Diyetisyenlerin çocukların çok sevdiği kırmızı et olan köfte yerine zerzevat köftesi ya da zerzevattan oluşturulan pizza üzere alternatif eserler önerdiğini lisana getiren Alptekin, şunları kaydetti:
“PKU tanısı almış ve hastanede klinik takibi çok âlâ ilerleyen ve kan sonuçları istikrarlı gelen hastalar diyetisyenlerin nezaretinde ve onların verdiği diyet programındaki ölçüler kadar et tüketmelerinde sorun olmayacaktır. PKU’lu hastalar daha çok bitkisel içerikli eserlerden yapılan besinleri tercih etmeli. Kurban Bayramı’nda et tüketimi sofralarda çok yer alacak, aileler bu konuda küçük yaş gruptakileri takip etmeli ve kaçamaklara dikkat edilmeli.”

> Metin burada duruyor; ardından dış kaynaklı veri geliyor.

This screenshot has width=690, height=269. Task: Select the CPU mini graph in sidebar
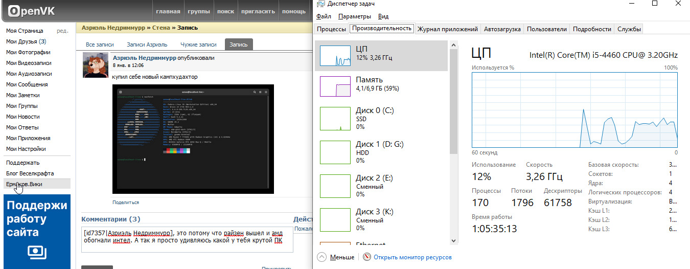335,56
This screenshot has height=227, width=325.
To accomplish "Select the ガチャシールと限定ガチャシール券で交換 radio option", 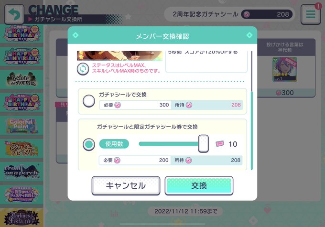I will pyautogui.click(x=89, y=144).
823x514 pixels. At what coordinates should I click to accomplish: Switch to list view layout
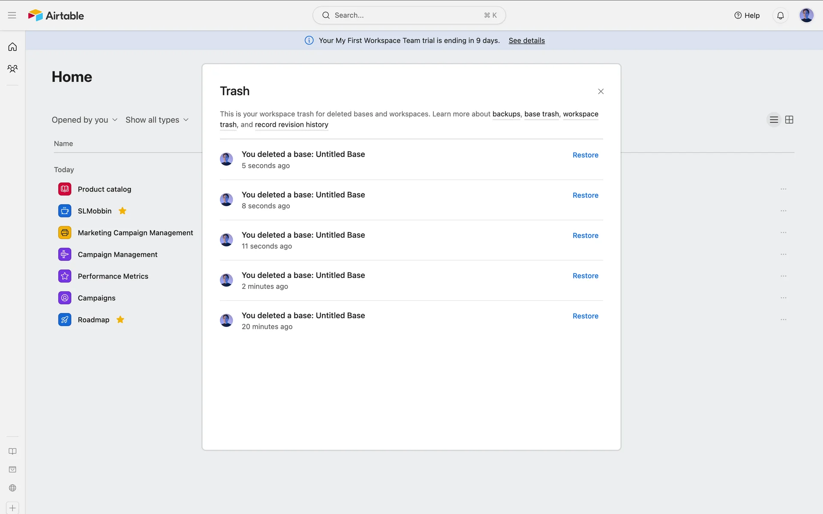[774, 120]
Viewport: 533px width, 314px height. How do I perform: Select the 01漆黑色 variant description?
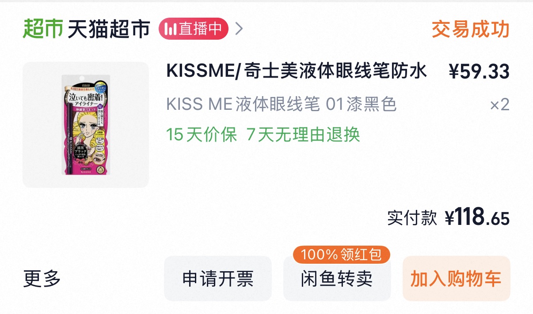[281, 105]
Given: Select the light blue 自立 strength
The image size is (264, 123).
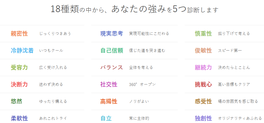Looking at the screenshot, I should [106, 118].
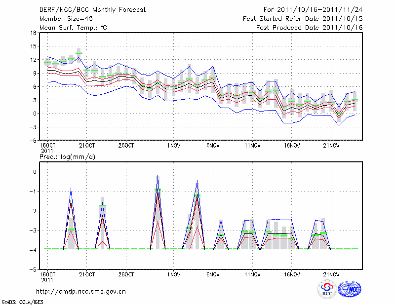
Task: Click the BCC logo
Action: [x=327, y=289]
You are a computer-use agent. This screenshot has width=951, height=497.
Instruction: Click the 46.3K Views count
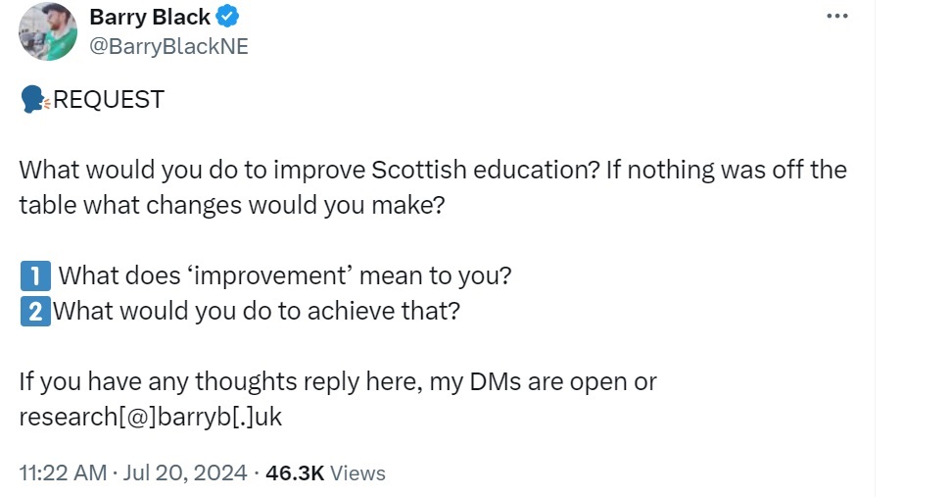pyautogui.click(x=325, y=472)
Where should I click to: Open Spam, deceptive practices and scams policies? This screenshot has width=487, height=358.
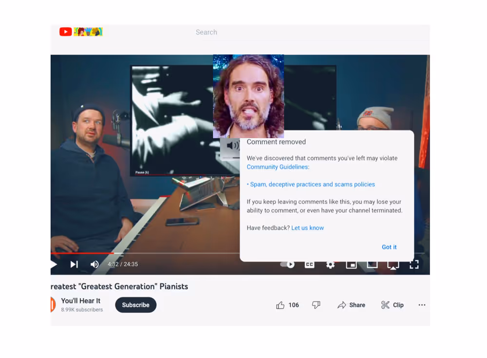(x=312, y=185)
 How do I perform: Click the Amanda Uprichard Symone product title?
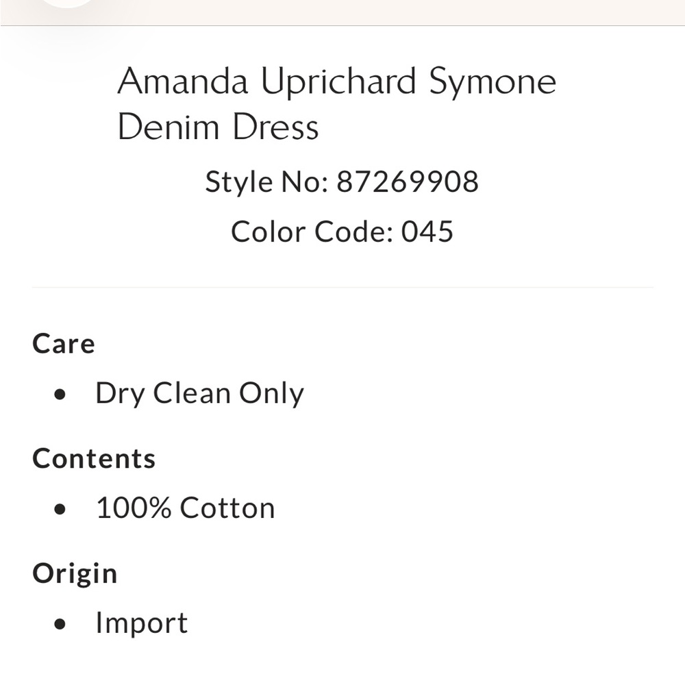(x=336, y=82)
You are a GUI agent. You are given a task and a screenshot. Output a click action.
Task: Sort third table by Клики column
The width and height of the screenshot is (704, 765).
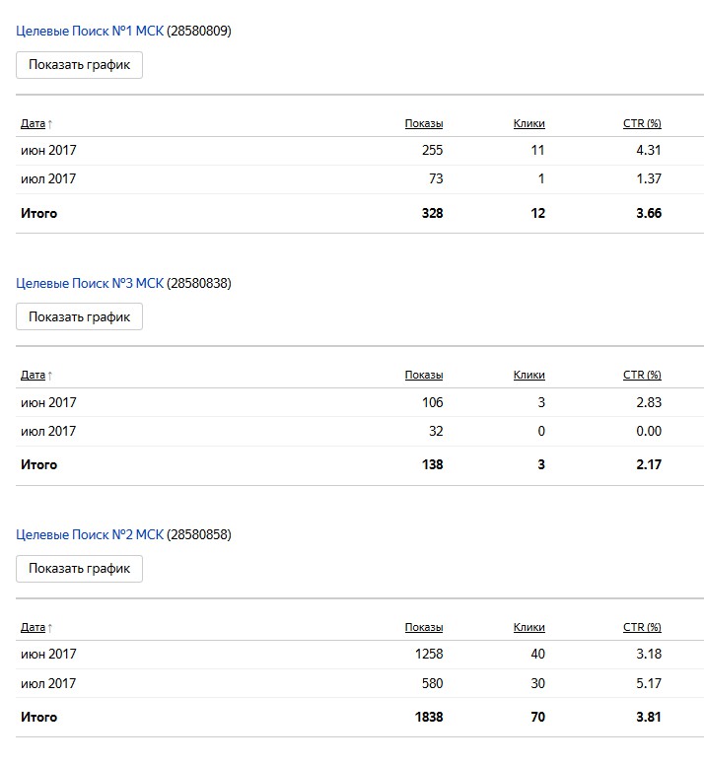(528, 627)
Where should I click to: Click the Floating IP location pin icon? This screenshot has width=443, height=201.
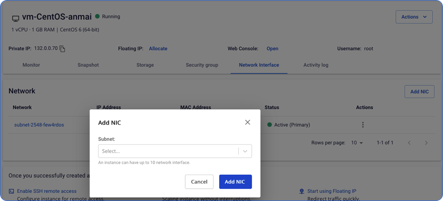302,191
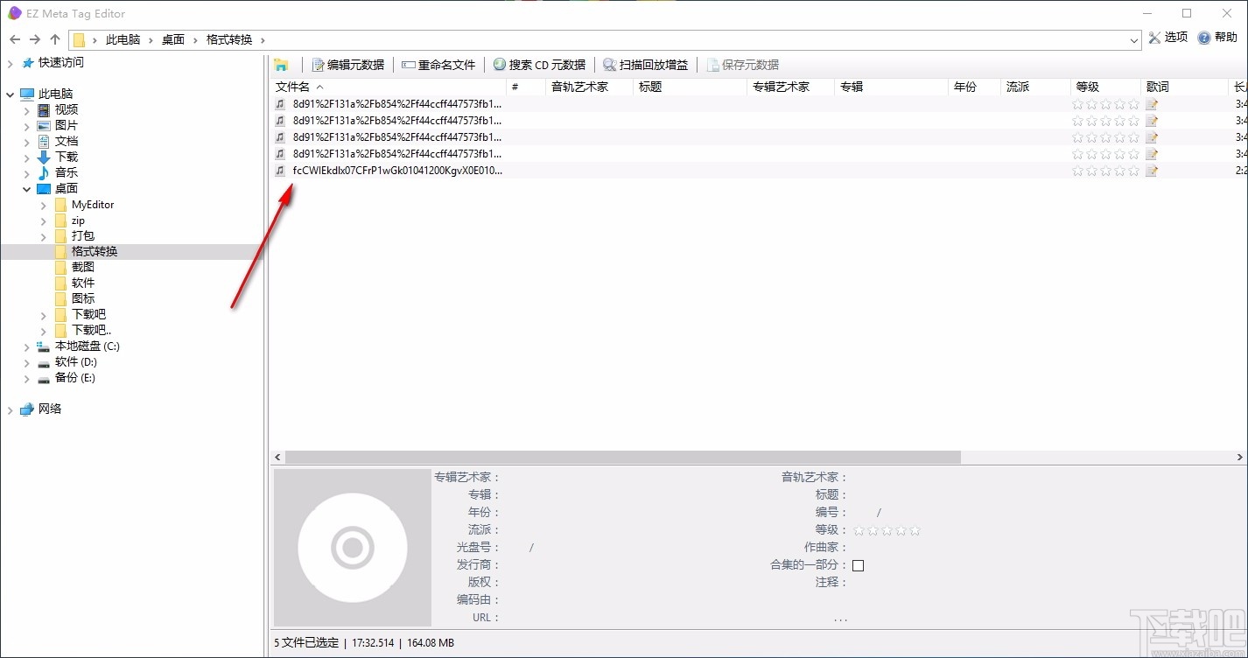Set one star rating for the last file
This screenshot has width=1248, height=658.
click(1077, 171)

Alptekin, evlilik öncesinde bu hastalıkla ilgili ailelerin genetik testlerini yaptırıp taşıyıcı olup olmadığını öğrenebildiğini, geçmiş yıllarda PKU’lu çocuklar, yetişkin ve ailelerle yüksek lisans tezi hazırlayıp bu hastalığın bireylerin toplumsal hayatlarındaki olumsuz tesirlerini bilimsel makalelerle anlattıklarını kelamlarına ekledi.